AI for good? OpenAI was famously founded with the mission of building safe artificial general intelligence. But after pivoting to a capped-profit structure and taking over $10 billion in investments, mostly from Microsoft, some argue the organization’s approach has changed, placing greater emphasis on creating AGI and rapidly pushing out commercial products to fund it than on making sure it’s safe. The recent safety shakeup supports this narrative in the minds of critics, and this month, 13 former OpenAI and Google DeepMind employees signed an open letter calling on AI companies to give current and former employees the right to talk openly of the technology’s risks without the fear of retaliation.

OpenAI Redux. While OpenAI continues along its current trajectory, Sutskever and cofounders Daniel Gross, former lead of AI at Apple, and AI researcher Daniel Levy, have launched a new startup called Safe Superintelligence, Inc. “This company is special in that its first product will be the safe superintelligence, and it will not do anything else up until then,” Sutskever told Bloomberg. “It will be fully insulated from the outside pressures of having to deal with a large and complicated product and having to be stuck in a competitive rat race.” How they'll fund the company isn’t yet clear, but the team’s star status may be enough for starters. With Sutskever involved—a key player in the birth of both deep learning and large language models—it’ll be well worth watching.

 

SpaceX brings Starship home whole for the first time.

The first Starship launch last year destroyed the launchpad and met a fiery end after the vehicle’s first and second stages failed to separate. Since then, in a string of explosions and vehicle disassemblies, the company’s made notable strides. This month, they finally brought both Starship stages home for controlled splashdowns in the Gulf of Mexico and Indian Ocean—big steps toward the goal of making the vehicle fully reusable.

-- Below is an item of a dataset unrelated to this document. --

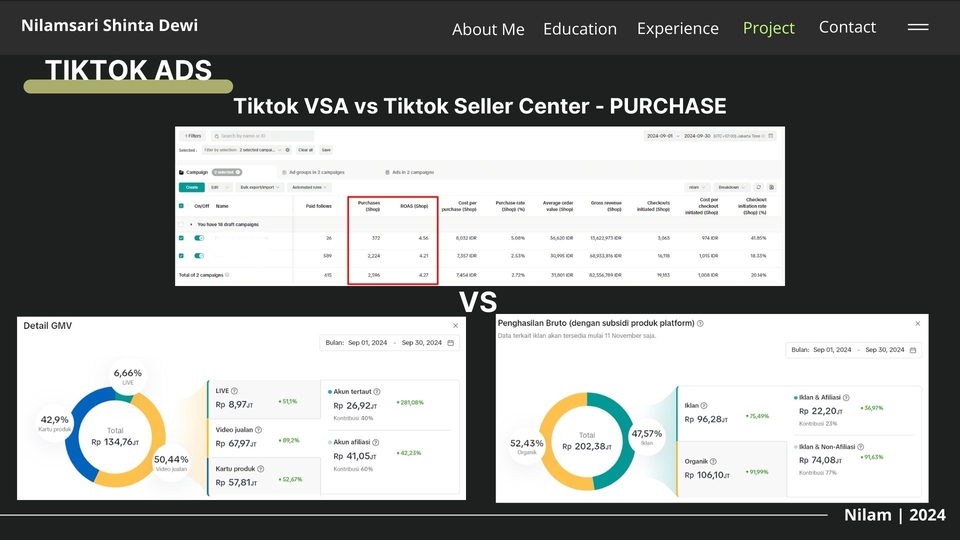Click the export report icon in campaign toolbar
This screenshot has height=540, width=960.
click(771, 187)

For the next launch, which could come as soon as July, the company will try to return the booster to the launchpad and catch it with a pair of robotic arms on the launch tower.

 

AI is impacting politics in some truly unexpected ways.

Though people have long worried AI deepfakes could influence elections, few predicted AI would run for office. Yet here we are. A chatbot dubbed AI Steve is listed on the ballot in the UK. Of course, the bot won’t be making decisions or speeches. Rather the plan is for it to chat with thousands of people to help a human politician form better policy from direct voter feedback. Its creator, Steve Endacott, will represent those new policies in parliament. Bizarrely, this isn’t a lone example. Another chatbot, called VIC, isn’t technically on the ballot, but it would (perhaps unadvisedly) be used to make decisions—that is, if VIC’s creator can convince Wyoming’s secretary of state to allow him to run, he sidesteps a ban by OpenAI, which says he’s violated its terms of service, and he's elected.